Goal of the exercise:
Please copy every one of the records below word for word, keeping each line unchanged.

[Records for locating displayed items]

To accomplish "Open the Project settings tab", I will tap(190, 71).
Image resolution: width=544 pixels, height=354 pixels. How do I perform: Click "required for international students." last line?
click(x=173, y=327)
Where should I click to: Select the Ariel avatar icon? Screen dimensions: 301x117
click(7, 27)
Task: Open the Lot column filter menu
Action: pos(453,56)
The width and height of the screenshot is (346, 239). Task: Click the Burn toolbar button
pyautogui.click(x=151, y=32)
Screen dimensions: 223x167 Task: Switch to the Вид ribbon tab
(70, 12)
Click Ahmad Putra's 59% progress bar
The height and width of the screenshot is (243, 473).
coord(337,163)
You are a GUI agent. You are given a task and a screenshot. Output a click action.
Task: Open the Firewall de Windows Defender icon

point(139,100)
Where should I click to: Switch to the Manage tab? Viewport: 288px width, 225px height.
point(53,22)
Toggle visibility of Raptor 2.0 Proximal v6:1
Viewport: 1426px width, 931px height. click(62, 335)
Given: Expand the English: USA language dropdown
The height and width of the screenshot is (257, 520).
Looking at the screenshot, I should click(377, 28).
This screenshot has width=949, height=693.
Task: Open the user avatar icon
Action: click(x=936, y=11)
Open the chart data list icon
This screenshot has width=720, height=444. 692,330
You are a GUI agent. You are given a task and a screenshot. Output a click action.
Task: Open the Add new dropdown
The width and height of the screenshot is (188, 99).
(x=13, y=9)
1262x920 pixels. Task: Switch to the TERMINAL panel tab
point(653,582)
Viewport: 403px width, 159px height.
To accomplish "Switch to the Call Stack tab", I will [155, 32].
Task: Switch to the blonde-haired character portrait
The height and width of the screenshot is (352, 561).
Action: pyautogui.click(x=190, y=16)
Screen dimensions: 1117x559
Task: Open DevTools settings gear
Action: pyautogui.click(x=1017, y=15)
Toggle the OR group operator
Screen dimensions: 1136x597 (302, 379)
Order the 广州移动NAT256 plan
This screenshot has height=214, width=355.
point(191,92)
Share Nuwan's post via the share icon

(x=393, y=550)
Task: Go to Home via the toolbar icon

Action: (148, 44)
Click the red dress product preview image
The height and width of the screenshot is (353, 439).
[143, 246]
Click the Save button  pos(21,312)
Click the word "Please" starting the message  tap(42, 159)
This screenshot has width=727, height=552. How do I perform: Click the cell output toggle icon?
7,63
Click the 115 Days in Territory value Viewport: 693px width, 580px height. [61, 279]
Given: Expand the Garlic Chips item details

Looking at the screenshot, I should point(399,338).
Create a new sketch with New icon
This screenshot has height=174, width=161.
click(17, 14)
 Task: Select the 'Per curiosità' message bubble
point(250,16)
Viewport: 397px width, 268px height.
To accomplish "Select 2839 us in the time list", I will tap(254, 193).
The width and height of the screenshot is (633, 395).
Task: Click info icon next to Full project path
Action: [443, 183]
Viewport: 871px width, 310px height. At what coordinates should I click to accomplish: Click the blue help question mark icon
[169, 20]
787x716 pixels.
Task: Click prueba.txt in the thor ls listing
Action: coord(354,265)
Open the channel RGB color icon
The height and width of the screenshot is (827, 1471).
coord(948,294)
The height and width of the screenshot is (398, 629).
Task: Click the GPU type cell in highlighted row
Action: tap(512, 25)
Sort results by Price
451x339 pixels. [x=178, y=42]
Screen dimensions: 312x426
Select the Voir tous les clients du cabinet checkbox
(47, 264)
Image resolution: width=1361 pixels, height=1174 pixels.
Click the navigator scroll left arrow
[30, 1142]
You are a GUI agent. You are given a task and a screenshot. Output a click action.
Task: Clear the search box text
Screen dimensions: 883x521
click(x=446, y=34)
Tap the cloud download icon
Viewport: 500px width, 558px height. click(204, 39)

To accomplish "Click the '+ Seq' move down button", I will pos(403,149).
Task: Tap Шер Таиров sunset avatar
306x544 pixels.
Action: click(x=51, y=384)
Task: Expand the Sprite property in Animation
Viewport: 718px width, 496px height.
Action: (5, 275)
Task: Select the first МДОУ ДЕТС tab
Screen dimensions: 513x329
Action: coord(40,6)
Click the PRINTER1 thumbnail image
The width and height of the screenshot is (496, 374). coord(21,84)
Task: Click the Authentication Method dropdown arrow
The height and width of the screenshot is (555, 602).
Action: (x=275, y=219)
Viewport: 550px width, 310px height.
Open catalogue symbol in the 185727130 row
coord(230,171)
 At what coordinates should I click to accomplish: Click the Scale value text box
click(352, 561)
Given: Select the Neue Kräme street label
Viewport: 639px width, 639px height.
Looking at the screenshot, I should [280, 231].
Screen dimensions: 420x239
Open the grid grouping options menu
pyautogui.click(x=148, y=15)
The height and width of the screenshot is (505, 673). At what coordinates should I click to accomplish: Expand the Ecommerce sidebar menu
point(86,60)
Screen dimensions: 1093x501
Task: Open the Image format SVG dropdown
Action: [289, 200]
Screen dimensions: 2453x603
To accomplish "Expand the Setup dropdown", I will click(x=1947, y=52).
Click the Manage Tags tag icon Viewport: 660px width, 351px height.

Response below:
To accomplish "Open the Project settings tab", I will tap(190, 71).
Image resolution: width=544 pixels, height=354 pixels. How do I perform: Click "required for international students." last line?
click(x=173, y=327)
Where should I click to: Select the Ariel avatar icon? Screen dimensions: 301x117
click(7, 27)
Task: Open the Lot column filter menu
Action: pos(453,56)
The width and height of the screenshot is (346, 239). Task: Click the Burn toolbar button
pyautogui.click(x=151, y=32)
Screen dimensions: 223x167 Task: Switch to the Вид ribbon tab
(70, 12)
Click Ahmad Putra's 59% progress bar
The height and width of the screenshot is (243, 473).
coord(337,163)
You are a GUI agent. You are given a task and a screenshot. Output a click action.
Task: Open the Firewall de Windows Defender icon

point(139,100)
Where should I click to: Switch to the Manage tab? Viewport: 288px width, 225px height.
point(53,22)
Toggle visibility of Raptor 2.0 Proximal v6:1
Viewport: 1426px width, 931px height. click(62, 335)
Given: Expand the English: USA language dropdown
The height and width of the screenshot is (257, 520).
Looking at the screenshot, I should click(377, 28).
This screenshot has width=949, height=693.
Task: Open the user avatar icon
Action: click(x=936, y=11)
Open the chart data list icon
This screenshot has width=720, height=444. 692,330
You are a GUI agent. You are given a task and a screenshot. Output a click action.
Task: Open the Add new dropdown
The width and height of the screenshot is (188, 99).
(x=13, y=9)
1262x920 pixels. Task: Switch to the TERMINAL panel tab
point(653,582)
Viewport: 403px width, 159px height.
To accomplish "Switch to the Call Stack tab", I will [155, 32].
Task: Switch to the blonde-haired character portrait
The height and width of the screenshot is (352, 561).
Action: pyautogui.click(x=190, y=16)
Screen dimensions: 1117x559
Task: Open DevTools settings gear
Action: pyautogui.click(x=1017, y=15)
Toggle the OR group operator
Screen dimensions: 1136x597 (302, 379)
Order the 广州移动NAT256 plan
This screenshot has height=214, width=355.
point(191,92)
Share Nuwan's post via the share icon

(x=393, y=550)
Task: Go to Home via the toolbar icon

Action: (148, 44)
Click the red dress product preview image
The height and width of the screenshot is (353, 439).
[143, 246]
Click the Save button  pos(21,312)
Click the word "Please" starting the message  tap(42, 159)
This screenshot has width=727, height=552. How do I perform: Click the cell output toggle icon?
7,63
Click the 115 Days in Territory value Viewport: 693px width, 580px height. [61, 279]
Given: Expand the Garlic Chips item details

Looking at the screenshot, I should point(399,338).
Create a new sketch with New icon
This screenshot has height=174, width=161.
click(17, 14)
 Task: Select the 'Per curiosità' message bubble
point(250,16)
Viewport: 397px width, 268px height.
To accomplish "Select 2839 us in the time list", I will tap(254, 193).
The width and height of the screenshot is (633, 395).
Task: Click info icon next to Full project path
Action: [443, 183]
Viewport: 871px width, 310px height. At what coordinates should I click to accomplish: Click the blue help question mark icon
[169, 20]
787x716 pixels.
Task: Click prueba.txt in the thor ls listing
Action: coord(354,265)
Open the channel RGB color icon
The height and width of the screenshot is (827, 1471).
coord(948,294)
The height and width of the screenshot is (398, 629).
Task: Click the GPU type cell in highlighted row
Action: tap(512, 25)
Sort results by Price
451x339 pixels. [x=178, y=42]
Screen dimensions: 312x426
Select the Voir tous les clients du cabinet checkbox
(47, 264)
Image resolution: width=1361 pixels, height=1174 pixels.
Click the navigator scroll left arrow
[30, 1142]
You are a GUI agent. You are given a task and a screenshot. Output a click action.
Task: Clear the search box text
Screen dimensions: 883x521
click(x=446, y=34)
Tap the cloud download icon
Viewport: 500px width, 558px height. click(204, 39)

To accomplish "Click the '+ Seq' move down button", I will pos(403,149).
Task: Tap Шер Таиров sunset avatar
306x544 pixels.
Action: click(x=51, y=384)
Task: Expand the Sprite property in Animation
Viewport: 718px width, 496px height.
Action: (5, 275)
Task: Select the first МДОУ ДЕТС tab
Screen dimensions: 513x329
Action: coord(40,6)
Click the PRINTER1 thumbnail image
The width and height of the screenshot is (496, 374). coord(21,84)
Task: Click the Authentication Method dropdown arrow
The height and width of the screenshot is (555, 602).
Action: (x=275, y=219)
Viewport: 550px width, 310px height.
Open catalogue symbol in the 185727130 row
coord(230,171)
 At what coordinates should I click to accomplish: Click the Scale value text box
click(352, 561)
Given: Select the Neue Kräme street label
Viewport: 639px width, 639px height.
Looking at the screenshot, I should [280, 231].
Screen dimensions: 420x239
Open the grid grouping options menu
pyautogui.click(x=148, y=15)
The height and width of the screenshot is (505, 673). At what coordinates should I click to accomplish: Expand the Ecommerce sidebar menu
point(86,60)
Screen dimensions: 1093x501
Task: Open the Image format SVG dropdown
Action: [289, 200]
Screen dimensions: 2453x603
To accomplish "Expand the Setup dropdown", I will click(x=1947, y=52).
Click the Manage Tags tag icon Viewport: 660px width, 351px height.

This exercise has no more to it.